Wednesday, 5 August 2009
It's been three weeks since I joined the CCHIT Advanced Security working group and so far it has been a very educational experience. I’ve been impressed by the amount of knowledge and drive my new colleagues bring to the process, as well as the sheer volume of government regulations, standards and guidelines that we have to contend with. As I spend more time thinking about this initiative, two new points have become apparent:
Certification is Expensive
Developing more secure software is expensive, but that expense actively improves the software. The certification process can also be expensive. Currently, CCHIT tests products by auditing a demonstration of the product following a set of test scripts and reviewing documentation provided by the vendor. When I first looked at this, it did not seem like much, at least in terms of security. However, I’m beginning to realize that the level of organization the process requires and the amount of time qualified professionals must invest to observe demonstrations and review paperwork is immense.
I still believe we need a more rigorous testing process, but I think we also need to consider how to do this in a way that is both economically feasible and actively improves the products. This is easier said than done, but it’s an important thought to keep in mind.
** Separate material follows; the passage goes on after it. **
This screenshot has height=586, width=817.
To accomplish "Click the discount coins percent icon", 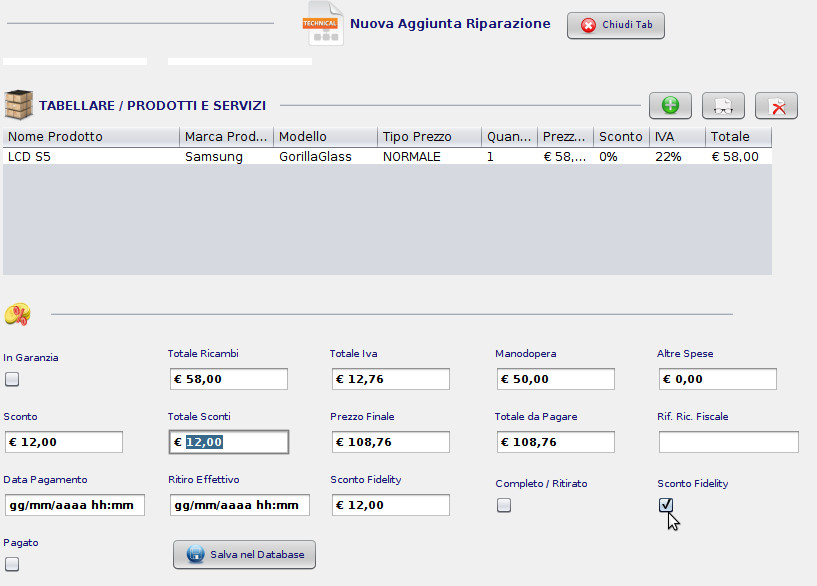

Failure would be Really, Really Bad
This wasn’t an entirely new thought for me – health data has always seemed more valuable than financial data because of its permanence. If someone gets your credit card number, you can cancel your credit card and get a new one. Of course, it isn’t quite that simple, but knowing that your data has been compromised can allow you to prevent future misuse. With health data, the information is about you, not assigned to you.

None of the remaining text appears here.